The marketing authorization recommendation for Lynparza (olaparib) in gBRCAm HER2-negative mBC is primarily based on results of a phase III, open-label, randomized controlled multicentre study OlympiAD. This study assessed the efficacy and safety of Lynparza monotherapy versus physicians choice of chemotherapy (capecitabine, vinorelbine or eribulin at standard doses) in patients with gBRCAm, HER2-negative mBC who had previously received chemotherapy in the neoadjuvant, adjuvant or metastatic setting. Patients with hormone receptor (HR)-positive tumor must have received and progressed on at least one endocrine therapy or had disease that the treating physician considered to be inappropriate for endocrine therapy.

The study met its primary objective and demonstrated a statistically significant and clinically meaningful improvement in progression-free survival (PFS) for Lynparza compared with physicians choice of chemotherapy with a hazard ratio of 0.58 (95% confidence interval [CI] 0.43-0.80; p=0.0009; median 7.0 and 4.2 months for Lynparza and chemotherapy arms, respectively). In patients with measurable disease, objective response rate (ORR) was higher in the Lynparza arm (60%) compared with the chemotherapy control arm (29%). Overall survival (OS) was immature with 46% of events at the data cut-off date and there was no signal of detrimental effect of Lynparza on OS compared with chemotherapy (HR 0.90; 95% CI 0.63-1.29; median 19.3 versus 19.6 months).

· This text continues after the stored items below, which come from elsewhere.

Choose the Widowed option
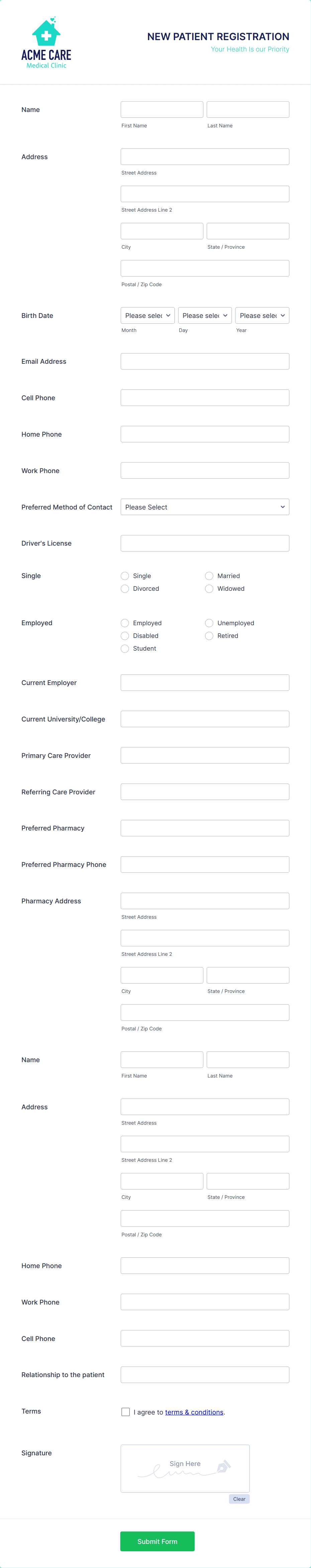 (x=209, y=588)
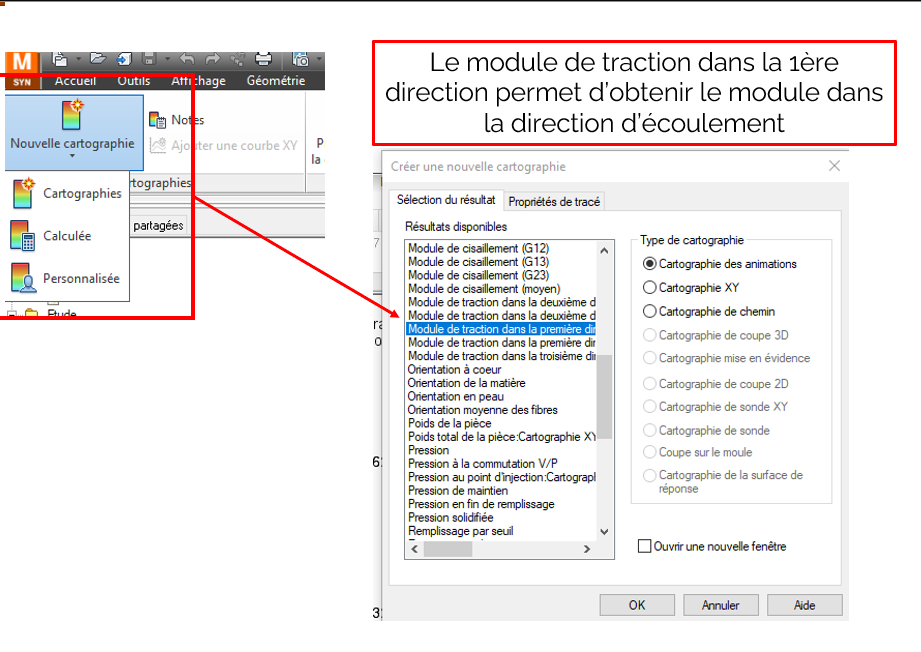Expand the Nouvelle cartographie dropdown arrow
Image resolution: width=921 pixels, height=652 pixels.
tap(73, 155)
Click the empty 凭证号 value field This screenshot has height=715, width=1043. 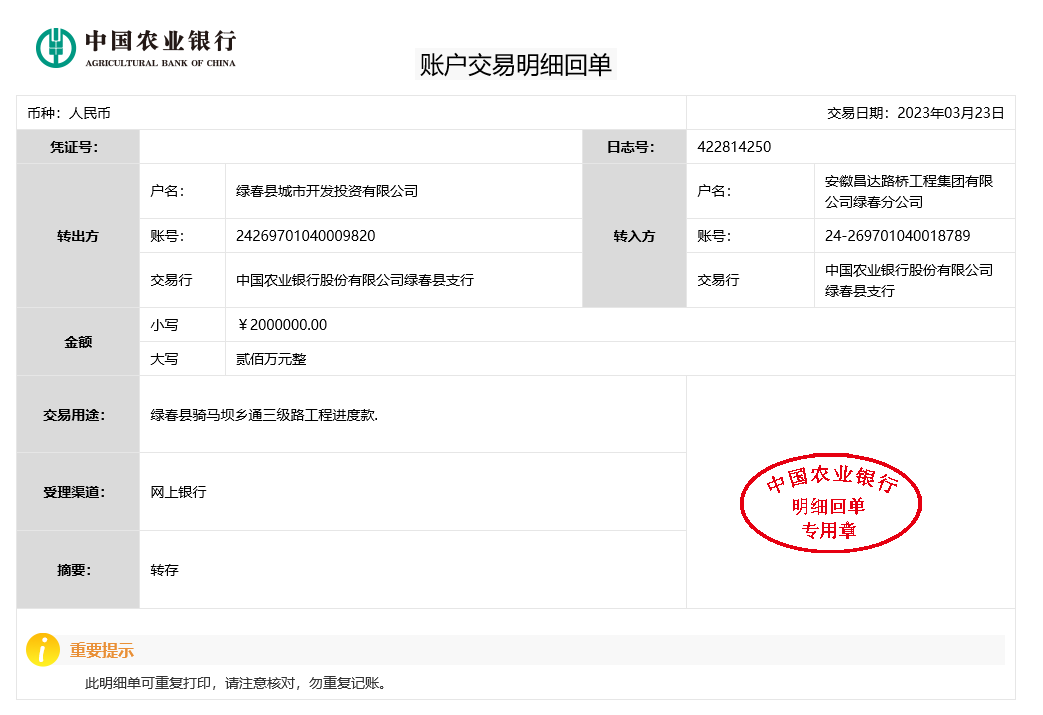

The most commonly (≥20%) reported adverse drug reactions (ADRs) in the Lynparza arm were nausea, anemia, vomiting, fatigue (including asthenia), neutropenia, leukopenia, diarrhea and headache. These ADRs were generally consistent with the known safety profile of Lynparza. Gastroesophageal reflux disease, pyrexia and cystitis were identified as new ADRs during the review. Severe adverse events were reported in 36.6% of patients in the Lynparza arm compared to 50.5% in the chemotherapy arm. Anemia was the only serious ADR reported in more than one patient in the Lynparza arm (2.4%); the following serious ADRs were reported in a single patient: dermatitis allergic, neutrophil count decreased and platelet count decreased. One patient in the Lynparza arm died due to an adverse event (AE) of sepsis, which in the opinion of the investigator was not related to Lynparza. In most cases, ADRs of Lynparza were manageable through dose modification or symptomatic treatment. Dose modification (dose reduction or interruption) due to an AE occurred in 38.0% of patients in the Lynparza arm versus 41.8% in the chemotherapy arm. The most commonly reported (>10% in Lynparza versus comparator arm) AEs leading to dose modification were anemia (17.6% versus 3.3%) and neutropenia (8.3% versus 16.5%). The proportion of patients who permanently discontinued Lynparza due to an AE was 4.9% in the Lynparza arm compared with 7.7% in the chemotherapy arm. Anemia and platelet count decreased were the only ADRs leading to discontinuation of Lynparza in more than one patient. These safety findings are adequately labelled in Lynparza Product Monograph.

Overall, Lynparza monotherapy demonstrated a clinically meaningful improvement in PFS with a safety profile that was different from physicians choice of chemotherapy and is considered acceptable for the proposed indication; the benefit-harm-uncertainty profile is considered favourable for Lynparza.

 

Decision issued

Approved; issued a Notice of Compliance in accordance with the Food and Drug Regulations.